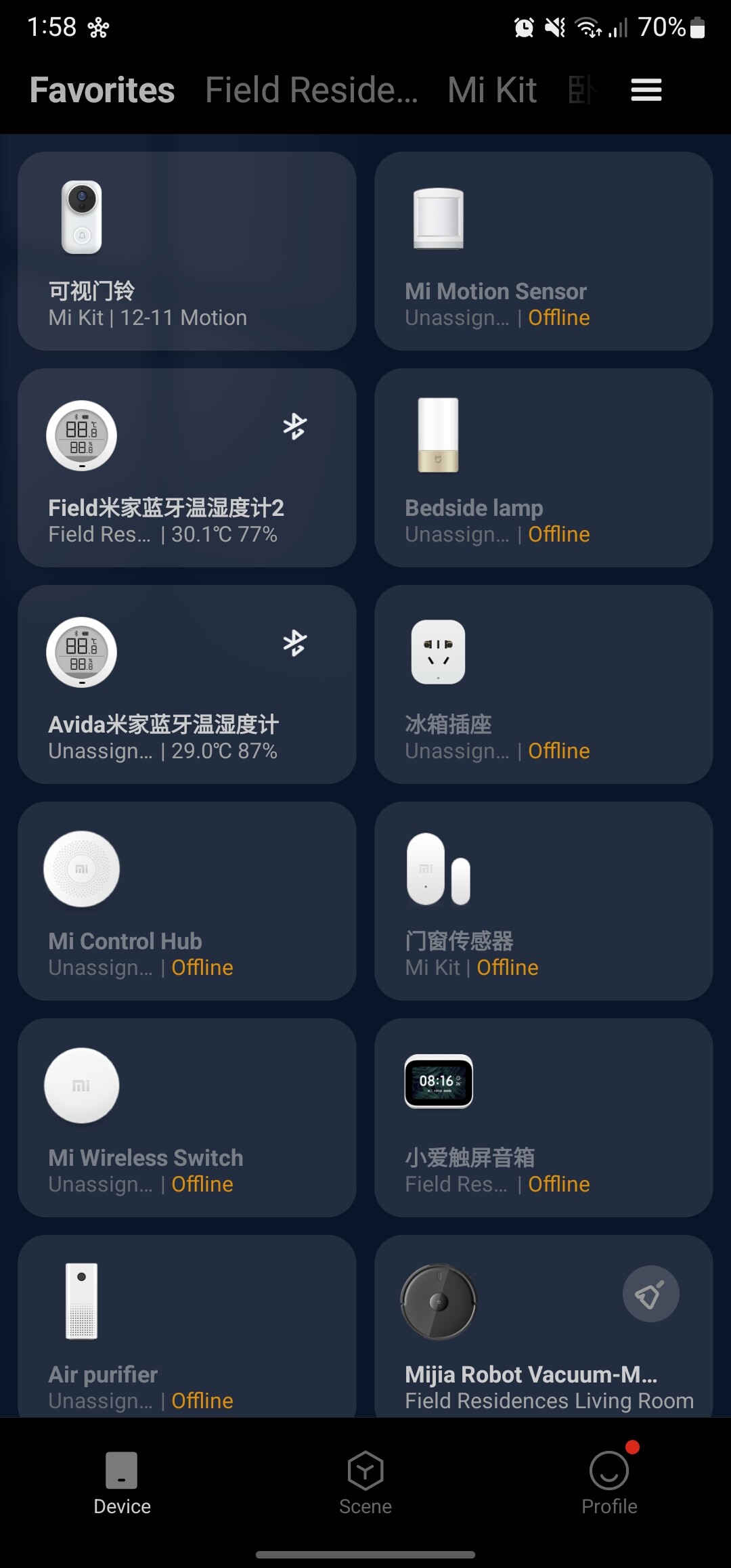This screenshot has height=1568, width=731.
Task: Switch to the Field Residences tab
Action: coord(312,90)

---

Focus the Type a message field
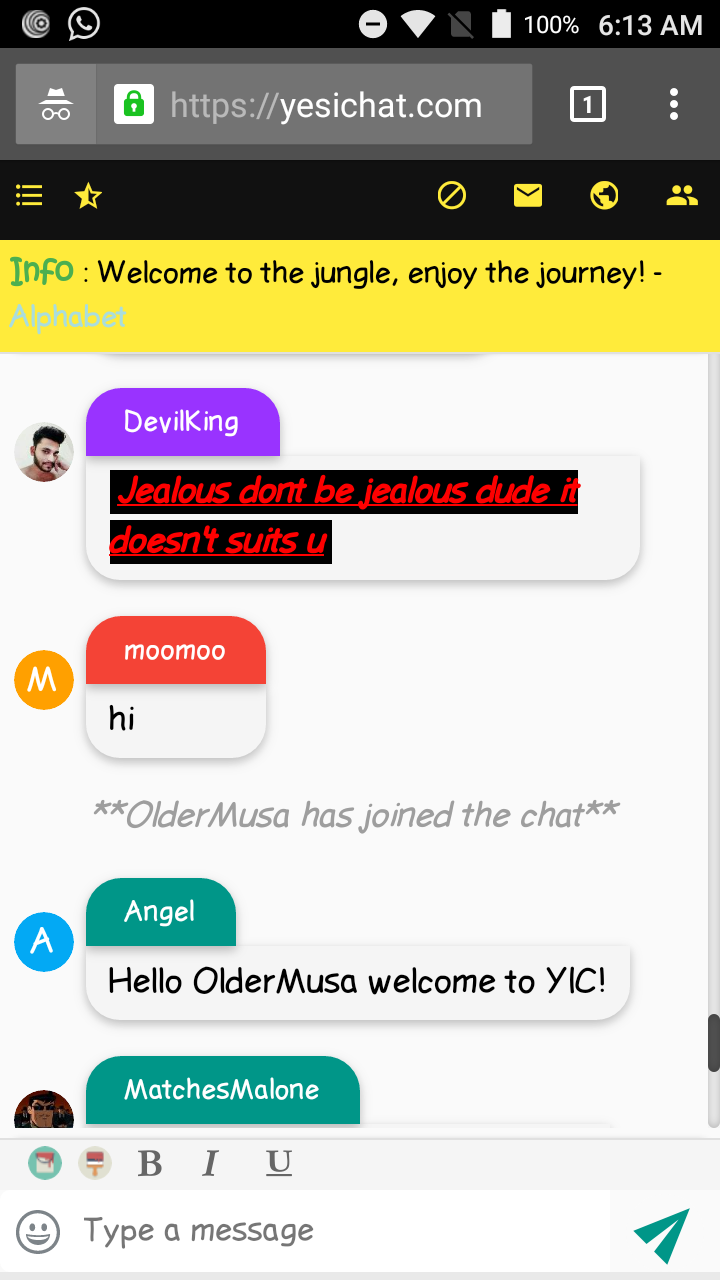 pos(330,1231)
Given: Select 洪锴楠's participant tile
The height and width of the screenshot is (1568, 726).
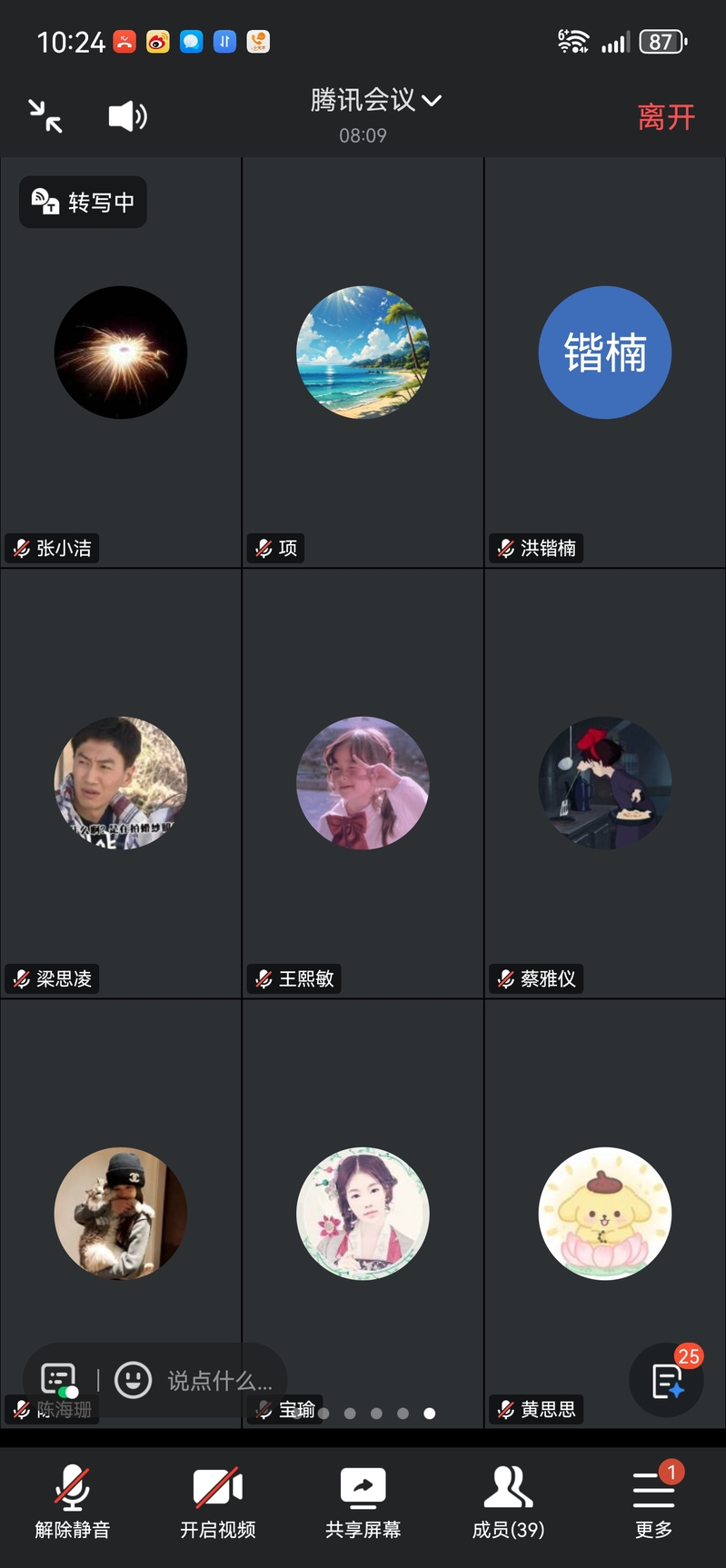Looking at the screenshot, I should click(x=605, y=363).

* * *

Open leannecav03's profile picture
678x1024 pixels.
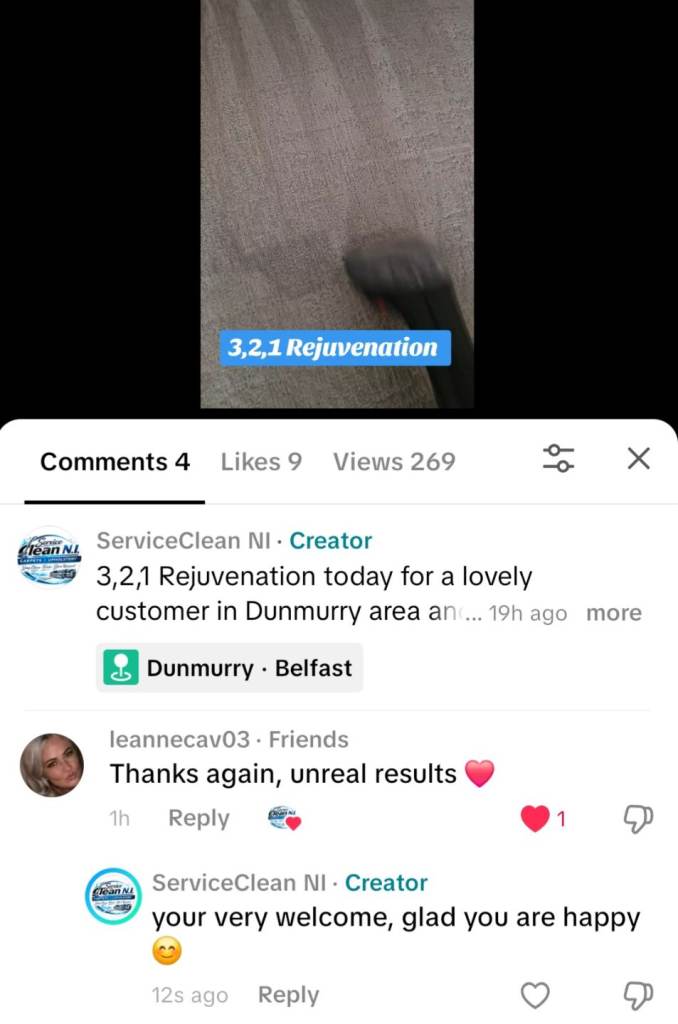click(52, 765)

Task instructions: Recast the portion of the records that opens with the line containing "Given: Select 洪锴楠's participant tile" and closes with the line containing "Looking at the" as a numbered list, omitting blank lines and the pictures.

Result of the task:
1. Given: Select 洪锴楠's participant tile
2. The height and width of the screenshot is (1568, 726).
3. Looking at the screenshot, I should click(x=605, y=363).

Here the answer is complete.